Hoe dat ook zij, het graf kan er weer tegen voor de komende decennia.
De discussie evenwel omtrent de authenticiteit zal voorlopig nog wel
niet verstommen, totdat met
hard wetenschappelijk onderzoek ook harde feiten gepresenteerd kunnen
worden omtrent de
feitelijke ouderdom. Die vraag van Schulz/Van Bommel is overigens niet
zo simpel te beantwoorden
als wellicht lijkt.
Met dendrochronologisch onderzoek is bijvoorbeeld tamelijk exact de
ouderdom van hout te
bepalen. Bij steen is dat veel lastiger, maar er kan wel iets.[7 ] Zo
kun je aan de hand van de
vaststelling welke steensoort is gebruikt iets verklaren omtrent de
tijd waaruit een en ander dateert.
Er werd, mede op basis van eerder onderzoek van A. Slinger uit 1965,
zonder meer van uitgegaan
dat het materiaal waaruit de beelden zelf zijn gemaakt van Baumberger
kalksteen is. De Baumberger
kalksteen en de toepassing daarvan, in deze streken, dateert doorgaans
van na de 15 eeuw en
gebruik in de 13 eeuw is dan weliswaar niet strikt onmogelijk maar wel
heel opmerkelijk. Ook nondestructief
onderzoek is mogelijk, nl. via een XRF-apparaat, een soort scan.
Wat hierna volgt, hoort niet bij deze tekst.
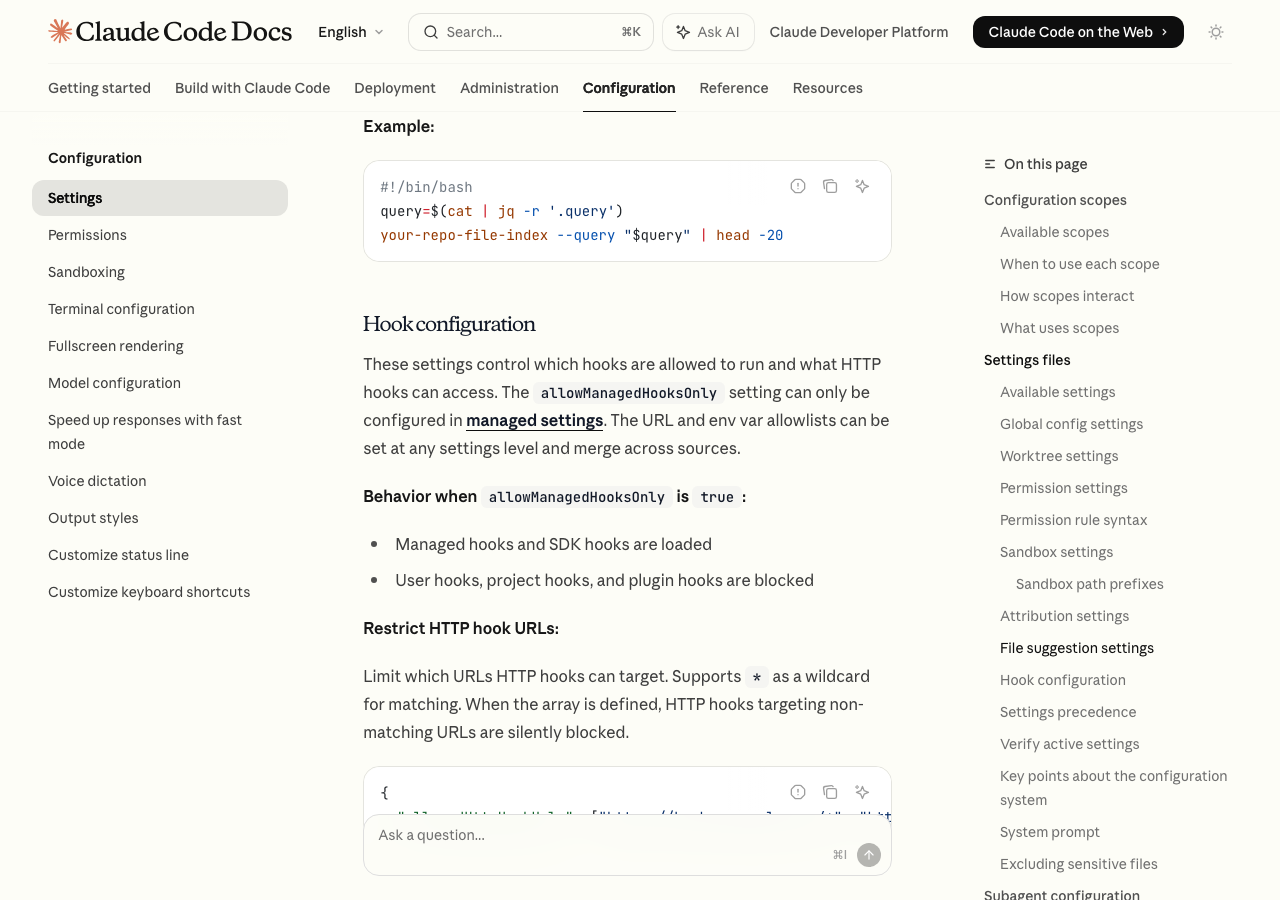1280x900 pixels.
Task: Copy the JSON code block at bottom
Action: pyautogui.click(x=830, y=792)
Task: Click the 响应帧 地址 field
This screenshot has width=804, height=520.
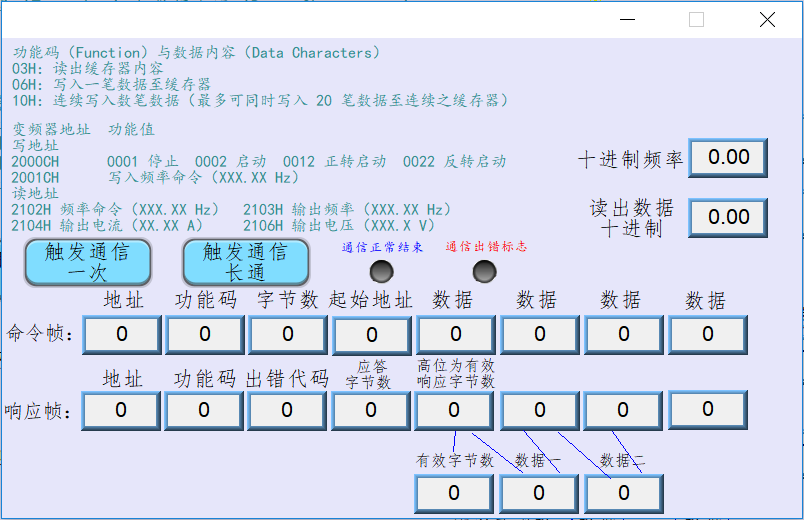Action: coord(121,410)
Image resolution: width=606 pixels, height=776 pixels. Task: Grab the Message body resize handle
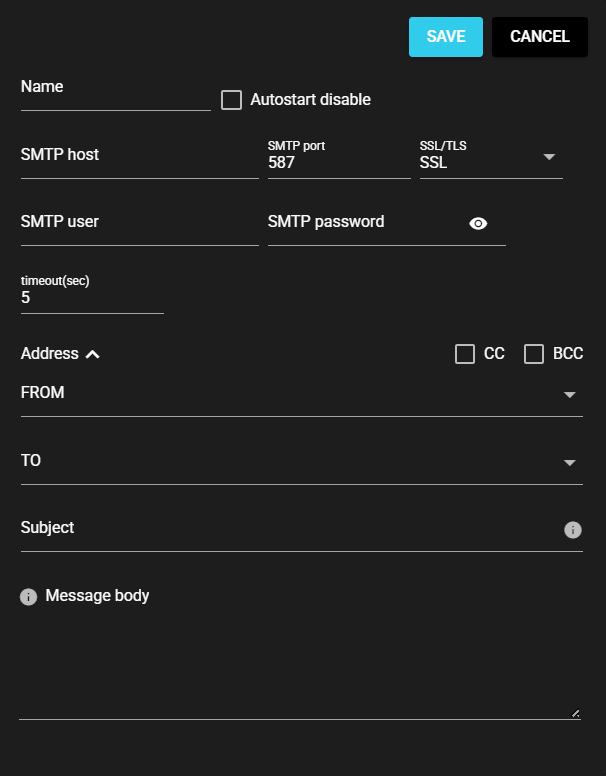(x=575, y=713)
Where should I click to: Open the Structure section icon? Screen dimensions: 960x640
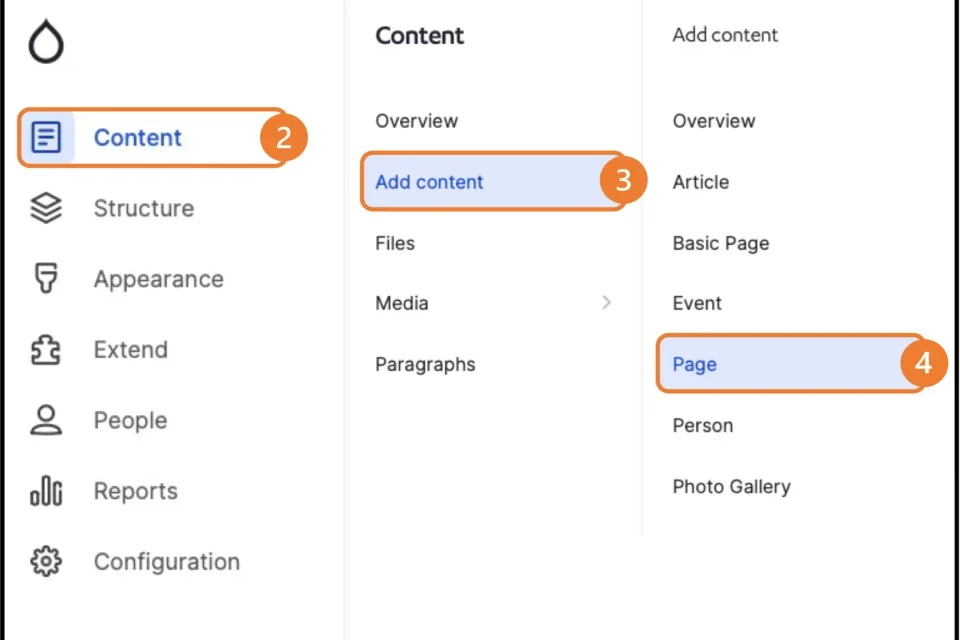coord(46,208)
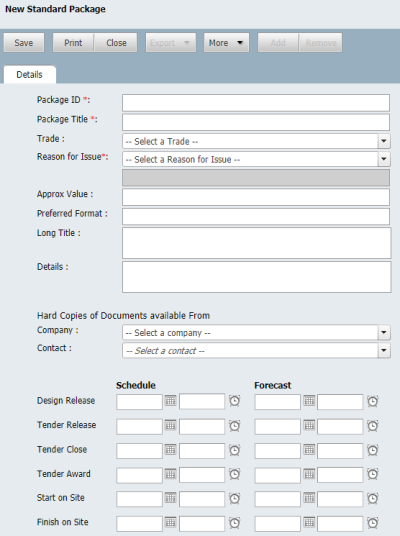Open the Tender Release Forecast calendar icon

309,425

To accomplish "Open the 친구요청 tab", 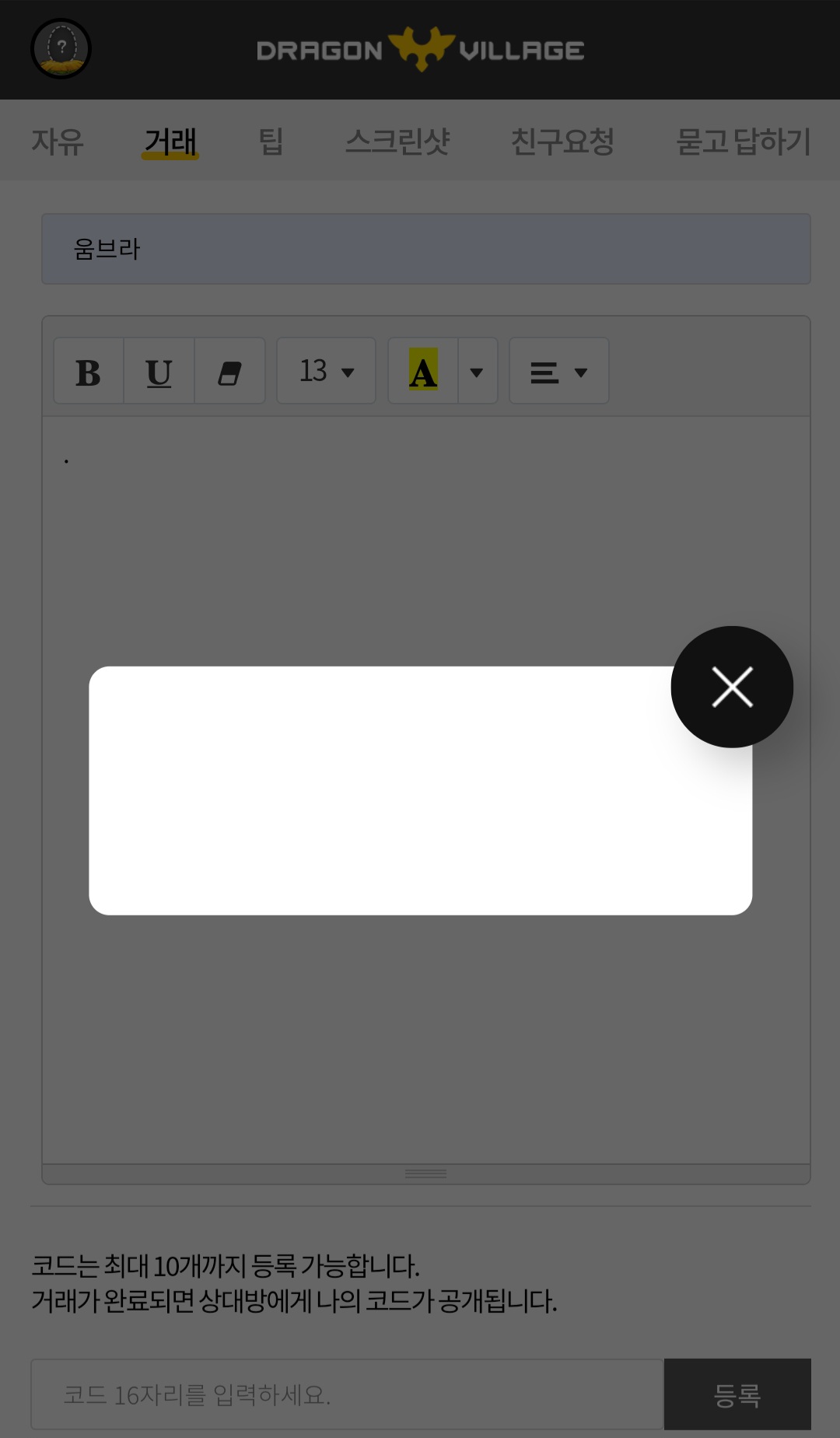I will [562, 142].
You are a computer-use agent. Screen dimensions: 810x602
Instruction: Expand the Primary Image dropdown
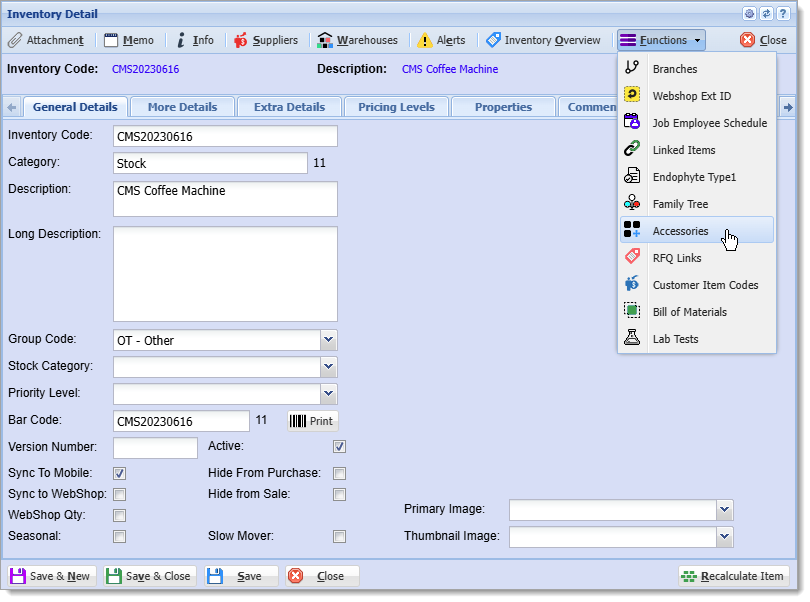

Inmiddels blijft het kennelijk niet bij het mausoleum, maar is nu ook
de authenticiteit van de kerk
zelf in het geding, als we tenminste de gemeente Roermond mogen geloven.
In een opmerkelijk
bericht in DDL van 14 juli 2009 kondigt de gemeente bouwhistorisch (promotie-)onderzoek
aan
naar de Munsterkerk, waarbij er vraagtekens worden gezet bij de authenticiteit
van de kerk zelf,
omdat er in plaats van tufsteen mergel gebruikt is.[8 ]
Wordt ongetwijfeld vervolgd.
1 Hoewel er vele studies zijn gewijd aan grafmonument en kerk beperken
we ons hier tot de twee meest recente.
2 De argumentatie hiertegen van G. Venner noemen beide auteurs 'zwak'
(p. 36 en noot 74), met name omdat Venner
slechts op onderdelen van eerder aangevoerde argumenten tegen authenticiteit
ingaat, maar andere argumenten
onbesproken/onweersproken zou laten.
3 Zie art. 'Ouderdom bepalen tijdens restauratie', van Chris Roemen
in 'Ruimtelijk', juni 2006.
4 De door G. v.d. Garde in de Spiegel van Roermond 2002 veronderstelde
derde préstedelijke kern tussen Swalmerstraat
en Pastoorswal - zie ook elders op deze site - acht Venner onvoldoende
gebaseerd, evenals uiteindelijk de
door Flink, Thissen e.a. veronderstelde kern ter hoogte van de Munsterkerk
(noot 23 p. 15 en p. 25). “De conclusie
is derhalve dat er vooralsnog geen sterke argumenten zijn die pleiten
voor een woonkern in de vorm van een
grafelijke hof als voorloper van de Munsterabdij”.
5 Zijn conclusie in 1989 blijft dan ook: “Er zijn vooralsnog geen
dwingende redenen om een datering van het
Roermondse praalgraf omstreeks 1240 te verlaten”, 'De grafmonumenten
van de graven van Gelder', 1989, p. 38.
'Vooralsnog', maar ook niet n.a.v. de bevindingen van Dorothea Schulz
en Bert van Bommel in 2007?
6 Mogelijk is de passage van Tummers over de 'hertog' gebaseerd op het
'Advies inzake de Munsterkerk' uit 2003 van
Tolboom. Wat betreft de definitieve begraafplaats van de stadhouder:
ook Frank Slenders ('Waar het koepeldragend
Munster rijst', 1984) heeft het over de tijdelijke bijzetting van de
stadhouder, in afwachting van zijn definitieve
begrafenis te 'Luik' (p. 79). Schulz/Van Bommel hebben het eveneens
over Luik i.pl.v. Leuven (p. 18, noot 28).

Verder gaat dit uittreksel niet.